Giardini bonsai
Nel weekend ho dovuto far fare i compiti di geometria a mio figlio. Dopo essere arrivati faticosamente al termine del problema mostrato qui sopra, gli chiedo se non aveva notato nulla di strano: purtroppo mi ha risposto di no, a parte l’aver dovuto fare un’equivalenza che per lui è una specie di affronto. E voi, che ne pensate?
La risposta è molto semplice. Come riuscite a mettere una siepe intorno a un giardino i cui quattro lati sono tutti lunghi meno di cinque centimetri?
Lo so, ogni tanto io riscrivo sempre lo stesso tipo di post, lamentandomi dei libri di testo con problemi insensati. Di solito quello che troviamo sono impossibilità matematiche tipo triangoli in cui un lato è maggiore della somma degli altri due, o cose simili: l’estensore dei problemi voleva che gli studenti si esercitassero ad applicare una certa qual formula e ha cominciato a snocciolare numeri senza verificare la loro coerenza interna. Nel mucchio e andando di fretta succede, anche se non deve succedere.
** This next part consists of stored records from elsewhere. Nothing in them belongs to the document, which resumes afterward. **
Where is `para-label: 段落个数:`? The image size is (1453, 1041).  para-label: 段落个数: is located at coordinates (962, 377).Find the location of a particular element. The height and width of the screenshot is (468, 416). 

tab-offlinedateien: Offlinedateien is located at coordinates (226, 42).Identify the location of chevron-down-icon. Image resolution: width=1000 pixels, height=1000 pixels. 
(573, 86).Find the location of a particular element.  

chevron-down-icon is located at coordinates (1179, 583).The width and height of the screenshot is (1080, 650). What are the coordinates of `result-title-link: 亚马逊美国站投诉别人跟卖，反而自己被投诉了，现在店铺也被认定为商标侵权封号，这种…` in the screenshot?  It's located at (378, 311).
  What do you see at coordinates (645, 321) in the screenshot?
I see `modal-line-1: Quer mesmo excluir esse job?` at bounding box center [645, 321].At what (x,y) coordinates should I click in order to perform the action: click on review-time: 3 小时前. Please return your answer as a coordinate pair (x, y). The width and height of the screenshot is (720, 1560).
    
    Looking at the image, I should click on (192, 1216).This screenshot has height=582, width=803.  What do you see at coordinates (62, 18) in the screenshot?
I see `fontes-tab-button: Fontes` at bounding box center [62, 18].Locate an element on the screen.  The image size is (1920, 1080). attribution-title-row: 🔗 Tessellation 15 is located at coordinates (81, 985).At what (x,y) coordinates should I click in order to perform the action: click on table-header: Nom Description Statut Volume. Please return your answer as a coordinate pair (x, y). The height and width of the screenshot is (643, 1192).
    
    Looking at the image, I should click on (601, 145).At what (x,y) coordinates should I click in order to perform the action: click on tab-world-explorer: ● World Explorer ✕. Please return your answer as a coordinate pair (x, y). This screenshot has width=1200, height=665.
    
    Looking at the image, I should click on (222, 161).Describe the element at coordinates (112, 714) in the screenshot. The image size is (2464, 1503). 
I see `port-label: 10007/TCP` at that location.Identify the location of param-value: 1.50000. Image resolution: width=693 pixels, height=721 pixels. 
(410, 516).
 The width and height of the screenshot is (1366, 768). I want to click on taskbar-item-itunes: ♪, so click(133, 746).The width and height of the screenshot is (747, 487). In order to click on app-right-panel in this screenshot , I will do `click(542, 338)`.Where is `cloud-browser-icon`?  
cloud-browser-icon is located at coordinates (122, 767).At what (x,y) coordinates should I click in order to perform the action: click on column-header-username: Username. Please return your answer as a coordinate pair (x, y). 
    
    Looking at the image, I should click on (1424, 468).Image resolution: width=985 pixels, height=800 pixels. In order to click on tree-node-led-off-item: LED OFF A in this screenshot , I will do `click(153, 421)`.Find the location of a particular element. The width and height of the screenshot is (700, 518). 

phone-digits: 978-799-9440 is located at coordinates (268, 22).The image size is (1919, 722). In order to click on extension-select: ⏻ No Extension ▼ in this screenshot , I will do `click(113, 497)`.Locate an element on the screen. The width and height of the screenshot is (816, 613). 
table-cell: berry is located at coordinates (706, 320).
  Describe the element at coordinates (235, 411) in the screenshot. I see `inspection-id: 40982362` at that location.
Ma in questo caso la situazione è a mio parere ancora peggiore. Il problema aveva perfettamente senso se si fosse parlato di un quadrilatero disegnato su un foglio: ma qualcuno ha pensato che “bisognava fare un esempio più vicino al mondo reale” e ha “dematematizzato” il testo parlando di un giardino. Per chiarire ancora di più che il problema era qualcosa che ti poteva capitare davvero di dover risolvere, ha persino fatto aggiungere il disegno della siepe. Tanto lavoro per poi dimenticarsi di scegliere unità di misura coerenti con quelle di un giardino dove si può entrare a giocare o a passeggiare: alla faccia del mondo reale!
Io non ho nulla contro la dematematizzazione. Spesso quando preparo i miei quizzini della domenica provo a cercare un’ambientazione divertente: non lo faccio sempre e non mi viene sempre così bene, ma di solito ci tento, tanto per fare qualcosa di diverso dal solito. Ma se lo faccio è perché voglio far sorridere il lettore: anzi aggiungo esplicitamente un inciso, quando i numeri che scrivo non hanno troppo senso pratico. Se non hanno per nulla senso, lascio perdere e mi limito a lasciare i numeri nudi. Però io scrivo quizzini matematici, e chi prova a risolverli non si cura più di tanto della loro verosimilità più di quanto lo farebbe leggendo un romanzo.
I problemi che vedo negli approcci come quello del libro di testo di mio figlio sono vari. Il primo e più importante è che problemi di questo tipo hanno il risultato opposto a quello voluto. Lo studente è spinto a fare un lavoro automatico, guardare i dati e cercare la regola da applicare. Che l’ambientazione sia reale o no diventa del tutto irrilevante: in questo caso abbiamo lo studente-robot che dice “ho tre lati e il perimetro, per trovare il quarto lato faccio la somma dei tre lati e la sottraggo dal perimetro”. Che sia una siepe intorno a un giardino o dei bastoncini per terra è irrilevante; ma a questo punto tanto vale eliminare l’ambientazione e lasciare il testo matematico, no? Ma vedo un altro problema più sottile. I pochi studenti che ci mettono un po’ di testa nella risoluzione e si accorgono dell’idiozia di quelle misure rischiano di perdere l’interesse in una materia che evidentemente non ha alcun senso pratico se serve a risolvere problemi di quel tipo.
L’unica cosa che mi viene in mente per riuscire almeno a sfruttare questo tipo di erroracci è che il professore sfrutti la cosa per spiegare agli studenti di fare attenzione a quello che fanno. Sarebbe una lezione che fa imparare molto di più che risolvere un’espressione: nel secondo caso quello che si verifica è la capacità di attenzione, qui la visione del mondo.